In this column, you’ll learn how to do just that accurately and efficiently, thanks to Python.
We’re going to explore how to:
Before we get into it, let’s define the data. Regardless of the type of metric, we’re attempting to forecast, that data happens over time.
In most cases, this is likely to be over a series of dates. So effectively, the techniques we’re disclosing here are time series forecasting techniques.
To answer a question with a question, why wouldn’t you forecast?
These techniques have been long used in finance for stock prices, for example, and in other fields. Why should SEO be any different?
With multiple interests such as the budget holder and other colleagues – say, the SEO manager and marketing director – there will be expectations as to what the organic search channel can deliver and whether those expectations will be met, or not.
Forecasts provide a data-driven answer.
Taking the data-driven approach using Python, there are a few things to bear in mind:
Forecasts work best when there is a lot of historical data.
The cadence of the data will determine the time frame needed for your forecast.
For example, if you have daily data like you would in your website analytics then you’ll have over 720 data points, which are fine.
With Google Trends, which has a weekly cadence, you’ll need at least 5 years to get 250 data points.
In any case, you should aim for a timeframe that gives you at least 200 data points (a number plucked from my personal experience).
Models like consistency.
If your data trend has a pattern — for example, it’s cyclical because there is seasonality — then your forecasts are more likely to be reliable.
For that reason, forecasts don’t handle breakout trends very well because there’s no historical data to base the future on, as we’ll see later.
So how do forecasting models work? There are a few aspects the models will address about the time series data:
Autocorrelation is the extent to which the data point is similar to the data point that came before it.

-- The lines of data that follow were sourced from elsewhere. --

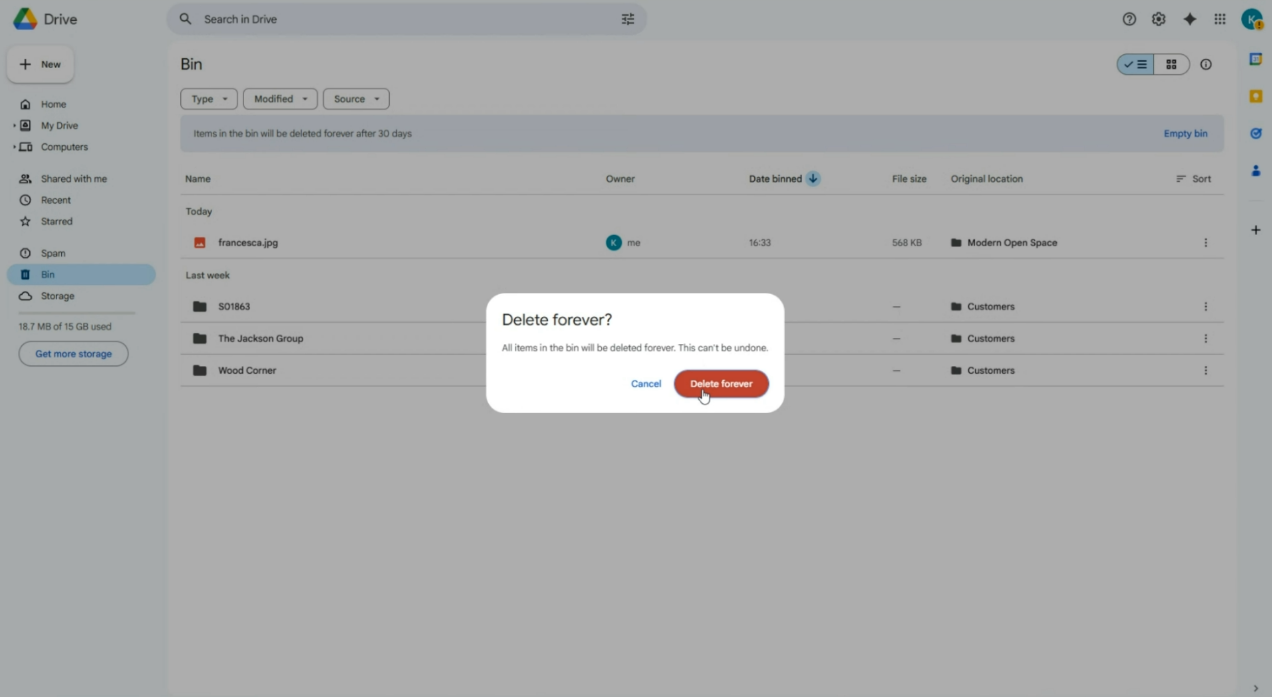This screenshot has width=1272, height=697.
Task: Expand the Source filter dropdown
Action: 356,99
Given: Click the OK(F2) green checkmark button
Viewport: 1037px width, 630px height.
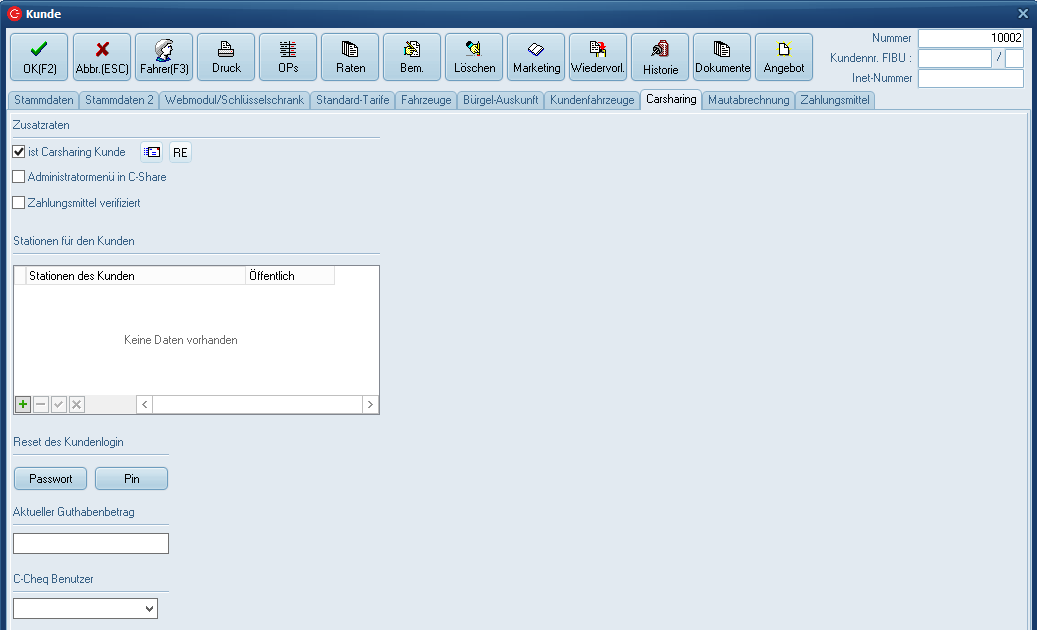Looking at the screenshot, I should click(x=39, y=57).
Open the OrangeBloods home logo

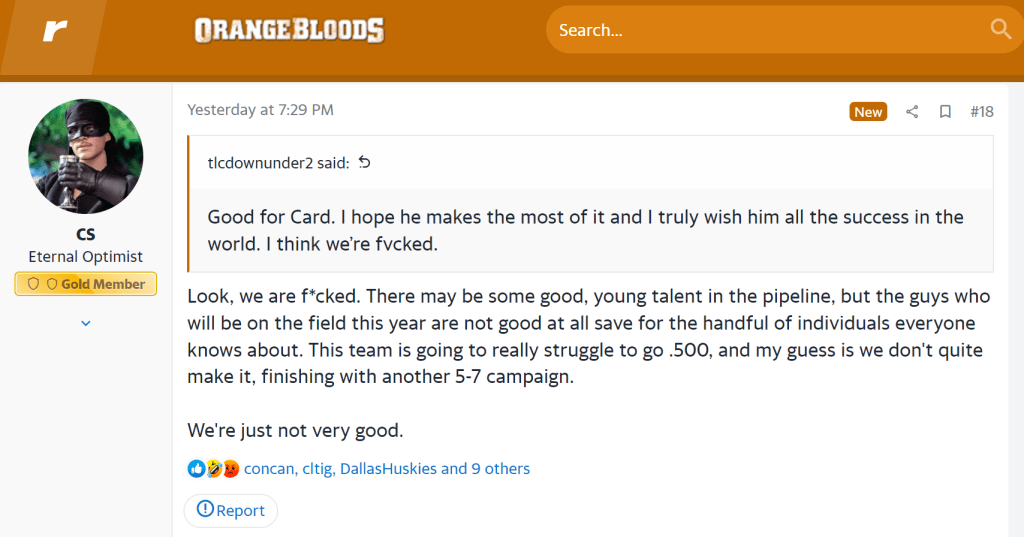coord(289,31)
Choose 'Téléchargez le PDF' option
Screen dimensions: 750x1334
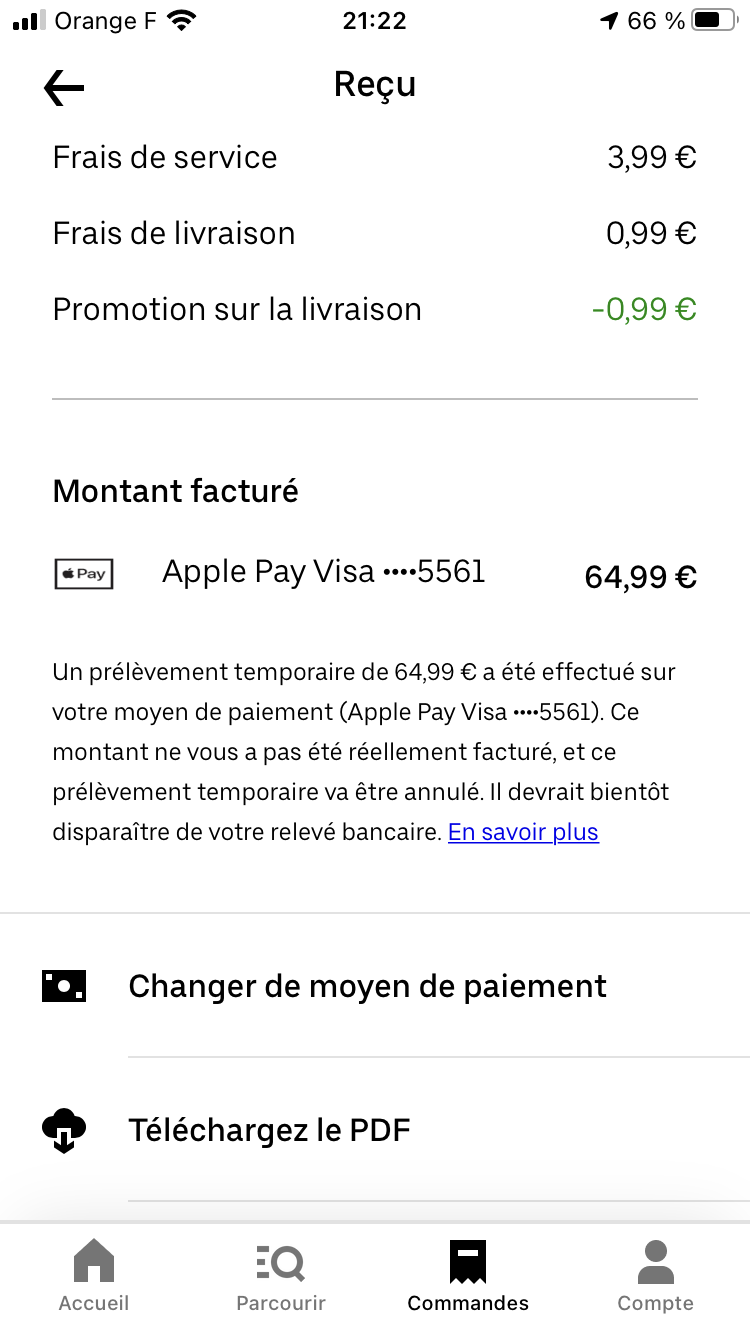click(270, 1131)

This can give the model information as to how much impact an event in time has over the search traffic and whether the pattern is seasonal.
Seasonality informs the model as to whether there is a cyclical pattern, and the properties of the pattern, e.g.: how long, or the size of the variation between the highs and lows.
Stationarity is the measure of how the overall trend is changing over time. A non-stationary trend would show a general trend up or down, despite the highs and lows of the seasonal cycles.
With the above in mind, models will “do” things to the data to make it more of a straight line and therefore more predictable.
With the whistlestop theory out of the way, let’s start forecasting.
We’re using Google Trends data, which is a CSV export.
These techniques can be used on any time series data, be it your own, your client’s or company’s clicks, revenues, etc.
As we’d expect, the data from Google Trends is a very simple time series with date, query, and hits spanning a 5-year period.
It’s time to format the dataframe to go from long to wide.
This allows us to see the data with each search query as columns:
We no longer have a hits column, as these are the values of the queries in their respective columns.
This format is not only useful for SARIMA (which we will be exploring here) but also for neural networks such as Long short-term memory (LSTM).
Let’s plot the data:
From the plot (above), you’ll note that the profiles of “PS4” and “PS5” are both different. For the non-gamers among you, “PS4” is the 4th generation of the Sony Playstation console, and “PS5” the fifth.
“PS4” searches are highly seasonal as they’re an established product and have a regular pattern apart from the end when the “PS5” emerges.
The “PS5” didn’t exist 5 years ago, which would explain the absence of a trend in the first 4 years of the plot above.
I’ve chosen those two queries to help illustrate the difference in forecasting effectiveness for the two very different characteristics.
Let’s now decompose the seasonal (or non-seasonal) characteristics of each trend:
The above shows the time series data and the overall smoothed trend arising from 2020.
The seasonal trend box shows repeated peaks, which indicates that there is seasonality from 2016. However, it doesn’t seem particularly reliable given how flat the time series is from 2016 until 2020.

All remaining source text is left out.